● **Activity**
In this exercise, the entries below include pictures. Repeat exactly the lines from the line with "Instruction: Expand the" to the line with "Image resolution: width=765", including both, but without the pictures.

● **Dataset excerpts**
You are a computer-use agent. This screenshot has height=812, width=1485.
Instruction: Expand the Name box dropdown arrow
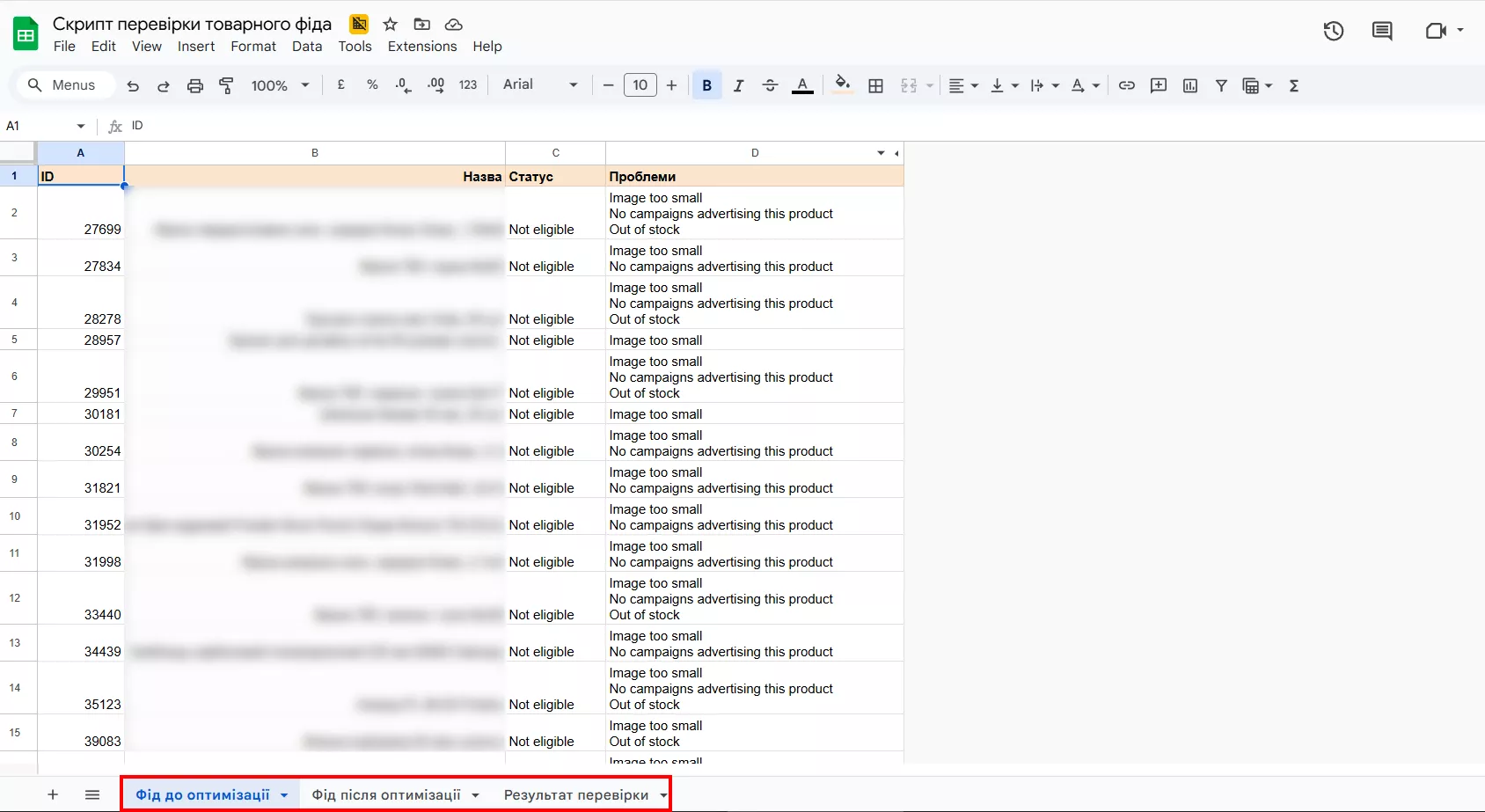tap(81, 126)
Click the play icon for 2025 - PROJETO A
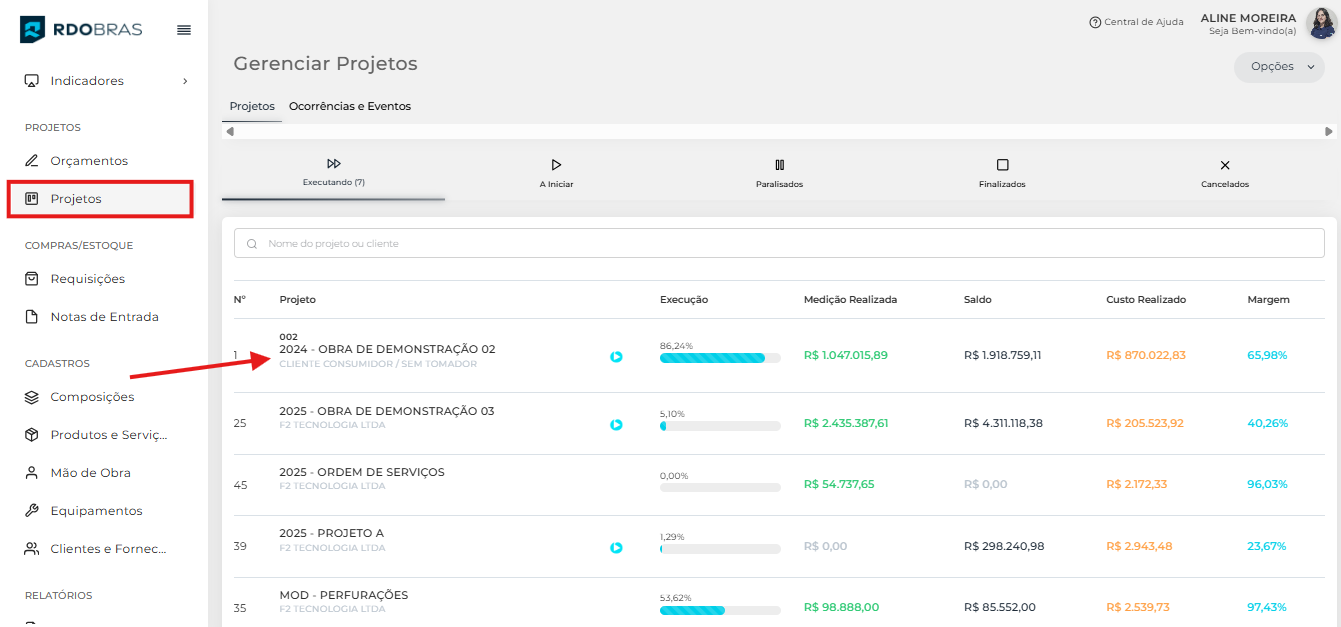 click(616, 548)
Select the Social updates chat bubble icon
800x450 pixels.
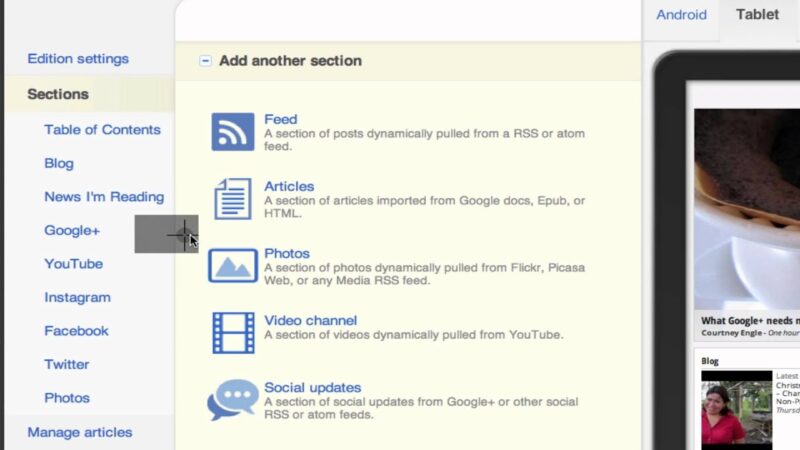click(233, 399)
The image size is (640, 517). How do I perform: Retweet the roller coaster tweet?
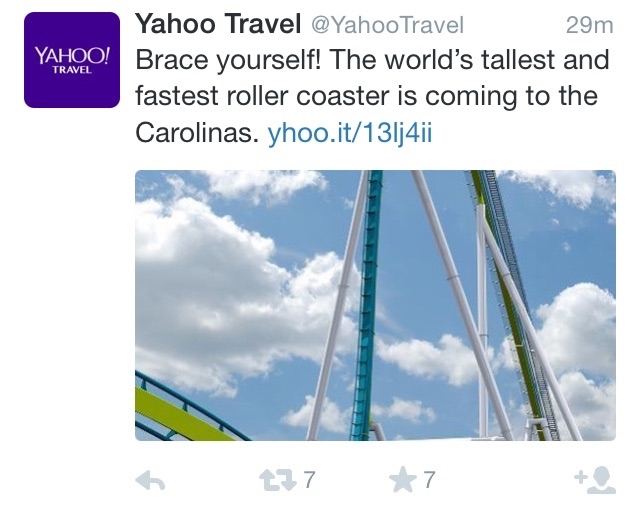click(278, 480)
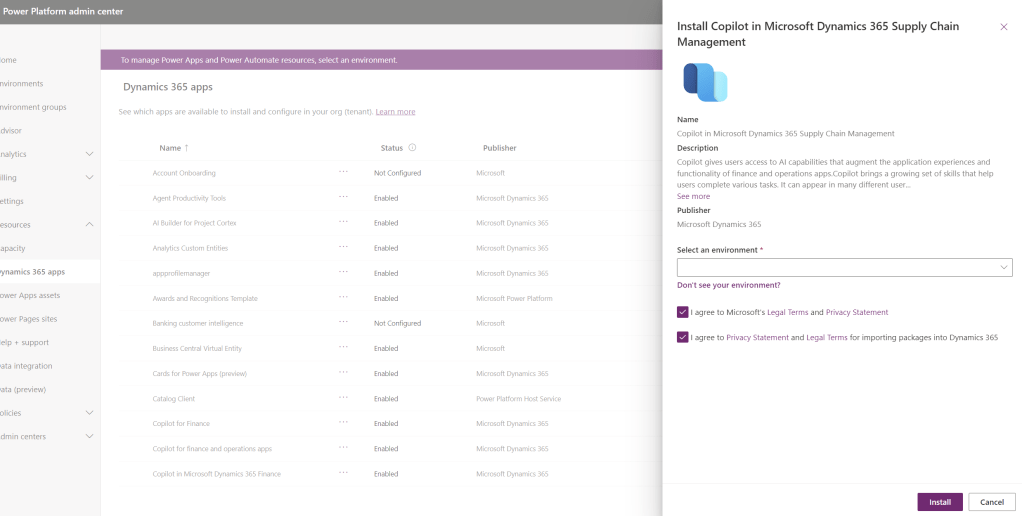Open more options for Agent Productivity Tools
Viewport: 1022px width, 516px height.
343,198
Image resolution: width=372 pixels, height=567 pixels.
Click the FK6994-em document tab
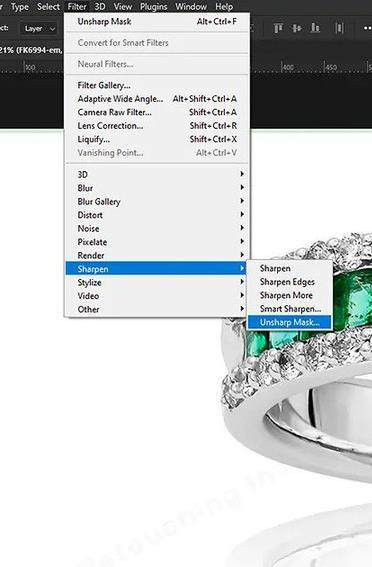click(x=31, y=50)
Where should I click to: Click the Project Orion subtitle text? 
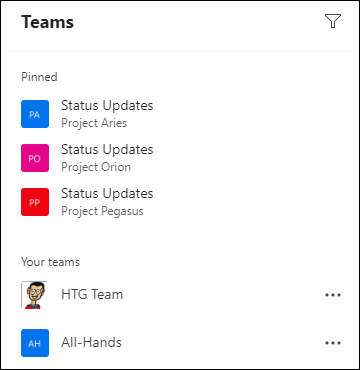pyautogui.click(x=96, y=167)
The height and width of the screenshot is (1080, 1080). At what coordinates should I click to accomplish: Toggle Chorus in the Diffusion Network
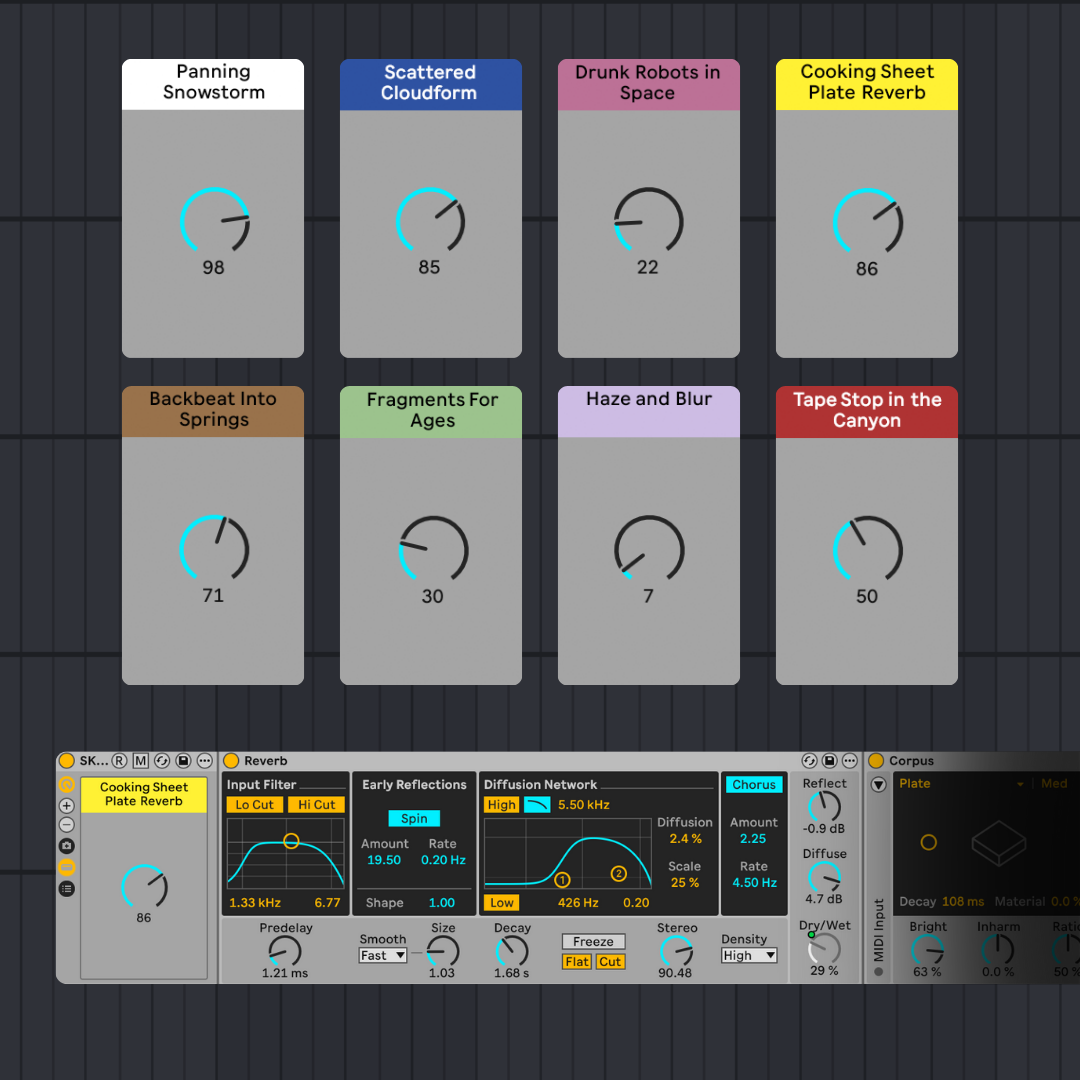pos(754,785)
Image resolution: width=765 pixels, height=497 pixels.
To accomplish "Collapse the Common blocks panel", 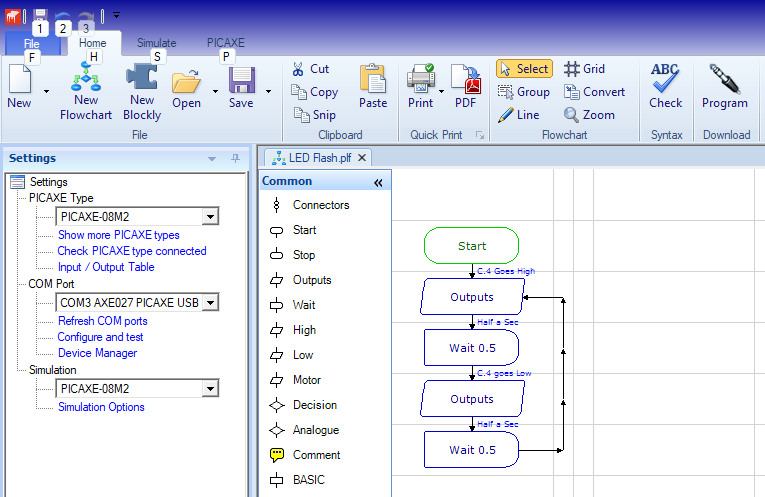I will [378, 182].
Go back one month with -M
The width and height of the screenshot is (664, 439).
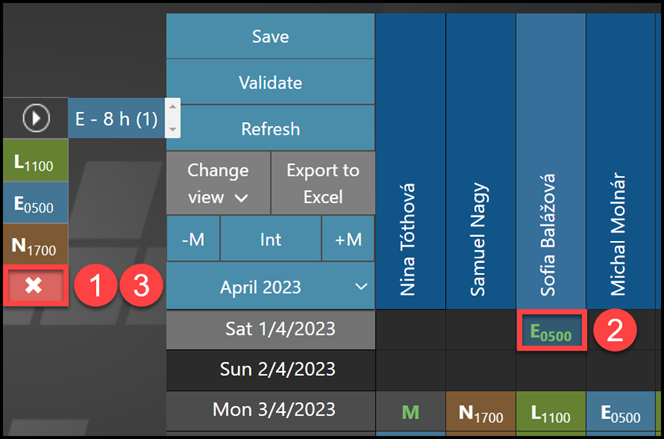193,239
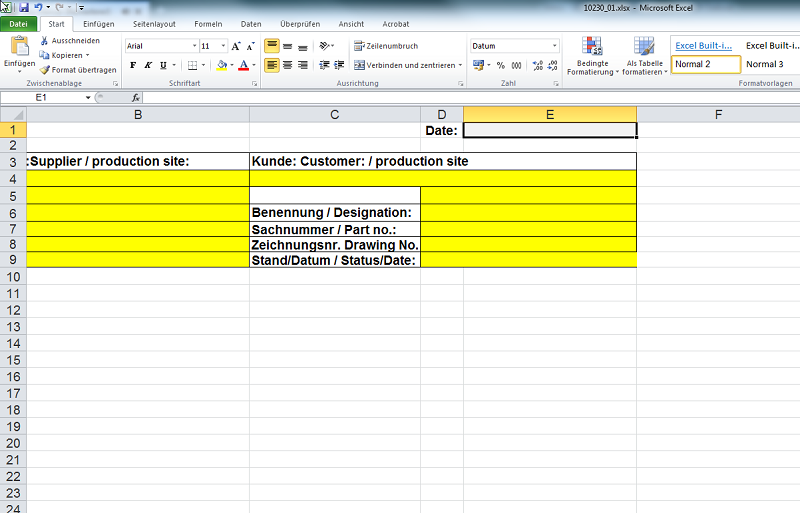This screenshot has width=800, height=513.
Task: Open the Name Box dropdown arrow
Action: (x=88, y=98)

● **Output**
Instruction: Expand the Name box dropdown arrow
tap(81, 126)
Click the play icon for 2025 - PROJETO A
 click(616, 548)
Select the Social updates chat bubble icon
800x450 pixels.
click(233, 399)
The image size is (640, 517). How do I perform: Retweet the roller coaster tweet?
click(278, 480)
Open more options for Agent Productivity Tools
Viewport: 1022px width, 516px height.
343,198
Image resolution: width=372 pixels, height=567 pixels.
Click the FK6994-em document tab
click(x=31, y=50)
Where should I click to: Click the Project Orion subtitle text? 
pyautogui.click(x=96, y=167)
The height and width of the screenshot is (1080, 1080). At what coordinates should I click to accomplish: Toggle Chorus in the Diffusion Network
pos(754,785)
Image resolution: width=765 pixels, height=497 pixels.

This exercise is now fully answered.